[Provided passage Boundary: Start]

Alzheimer's disease (AD) is a progressive neurological disorder that affects millions of people worldwide. While
significant efforts have been made to develop treatments targeting specific neuropathological conditions, a considerable
number of individuals maintain normal cognitive function despite the presence of these AD-related neuropathological
conditions. This suggests the existence of "cognitive resilience” factors that maintain cognitive function independently.
Meanwhile, perturbation screen techniques (such as CROP-seq and Perturb-seq) have enabled us to validate the
molecular function via high-throughput perturbation profiling. More importantly, such resources provide opportunities
for in silico modeling the synergistic effects from unseen combinations, which will exponentially increase the space of
perturbation effects. However, these high dimensionalities of single-cell features require advanced computational
approaches to efficiently extract biologically meaningful information. Additionally, batch effects and technical variability
can introduce confounding factors during data integration. Conventional statistical models and machine learning
methods fall short in handling this complexity, while current deep learning models often lack biological interpretability.
To bridge these gaps, our proposal aims to uncover these cognitive resilience factors by developing an interpretable
generative transcriptional program (iGTP) to investigate the genes and pathways associated with cognitive resilience and
identify potential highly correlated synergistic perturbations, which offers a new approach to developing therapies for
prevention and early
clinical
intervention
of AD.

[Provided passage Boundary: End]

■ Task instructions:
(1) List every kind of model or method that the Alzheimer's disease passage describes as falling short or lacking something.
(2) Carry on writing the Alzheimer's disease passage, starting after its final sentence.
The data have no connection to the Alzheimer's disease passage.

[Data shown Boundary: Start]

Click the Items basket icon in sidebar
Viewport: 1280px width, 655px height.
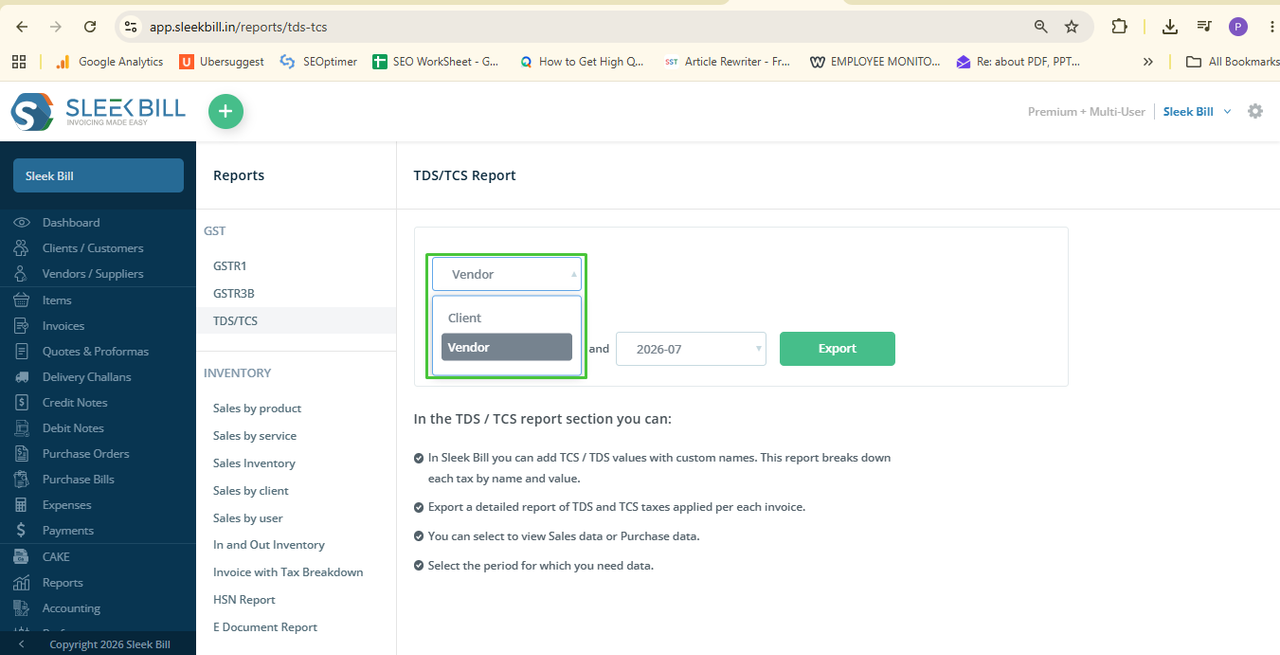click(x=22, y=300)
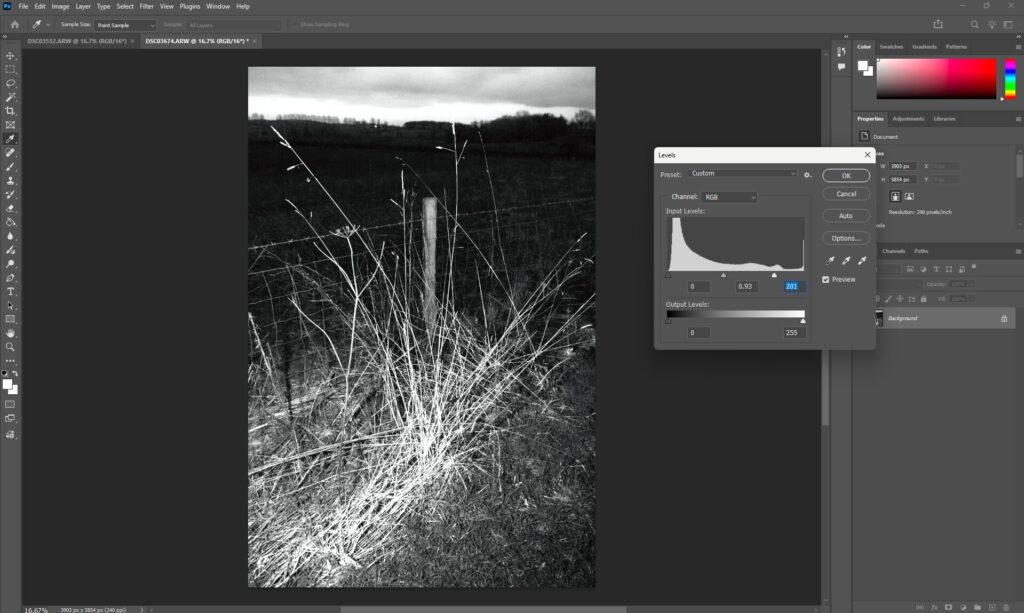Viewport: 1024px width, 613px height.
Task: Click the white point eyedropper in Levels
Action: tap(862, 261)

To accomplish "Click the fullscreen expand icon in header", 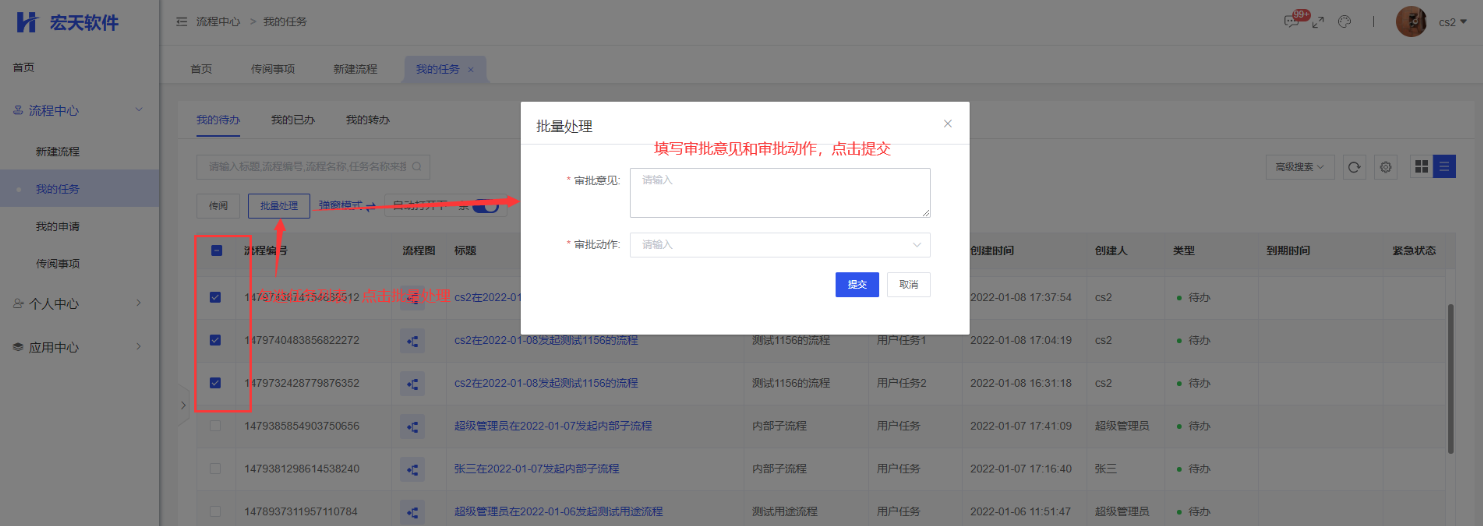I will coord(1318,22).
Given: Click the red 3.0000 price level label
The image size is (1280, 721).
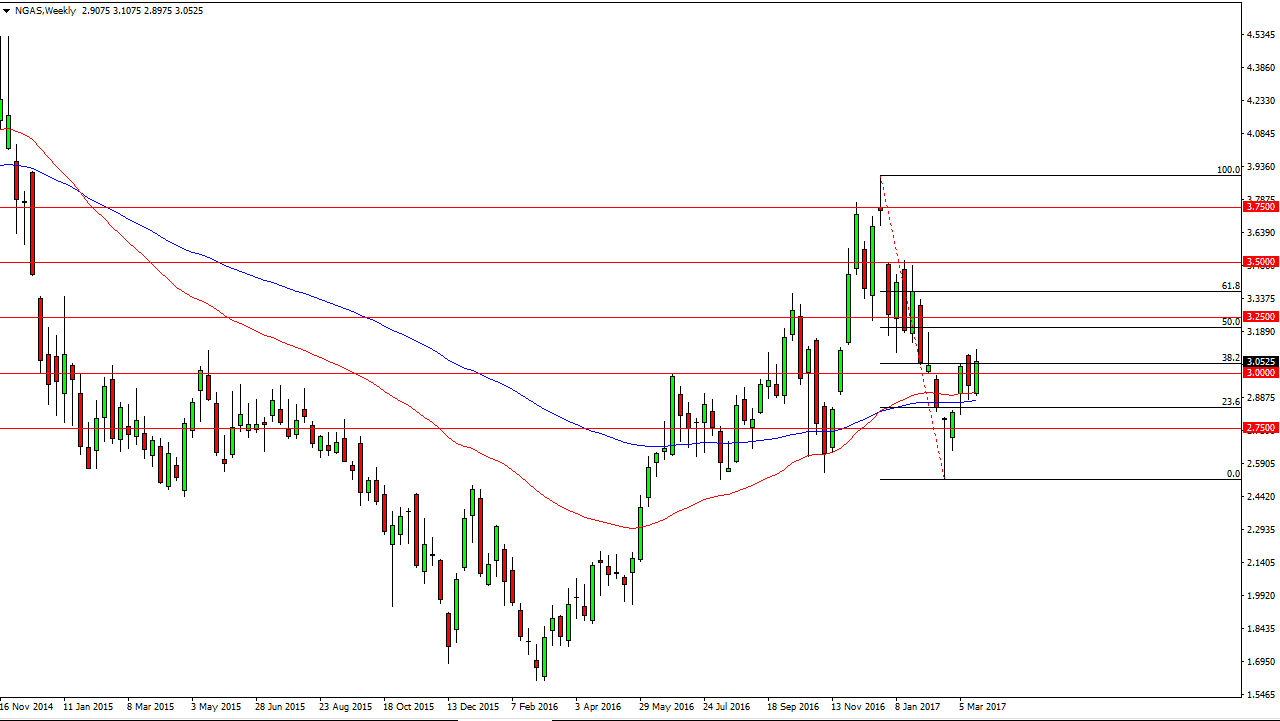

[Data shown Boundary: End]

■ Expected results:
(1)
- Conventional statistical models
- Machine learning methods
- Current deep learning models

(2)
We propose two specific aims to fulfill these goals. Aim 1: To engineer a deep learning framework that constructs
embedding layers with biologically interpretable TPs to model cognitive resilience factors. First, we will leverage
multimodal (genetics, transcriptome, clinical) data to identify those `high resilient' individuals and explore the molecular
signatures of resilience groups. Then, we construct our interpretable generative transcriptional program (iGTP) model to
correct the batch effect and project the cells to latent space (Z) composed of pre-defined TPs, where their biological
relevance will be depicted by their weights in each TP dimension. Aim 2: To Model gene perturbation in the unified TP
space and predict synergistic effects which may enhance cognitive resilience. First, we will utilize cutting-edge
bioinformatics analytical pipeline to quantify the perturbation profiling with single- and multiple- sgRNA perturbations.
Next, our iGTP framework will harmonize the perturbated cells to the same unified embedding space (Z). Our iGTP
model will predict synergistic effects using single perturbations and validate their effects with corresponding - sgRNA
perturbations. Lastly, we will predict perturbation combinations that potentially enhance the resilience factors.
The successful completion of our project will provide 1) an interpretable model, facilitating the exploration of AD
resilience on biologically meaningful dimensions and supporting in silico assessment of the counterfactual prediction
between desired cellular status shift (such as cognitive resilience) and synergistic effects of multiple perturbations. 2)
immediate implications for AD research communities and has the potential to be generalized to other diseases.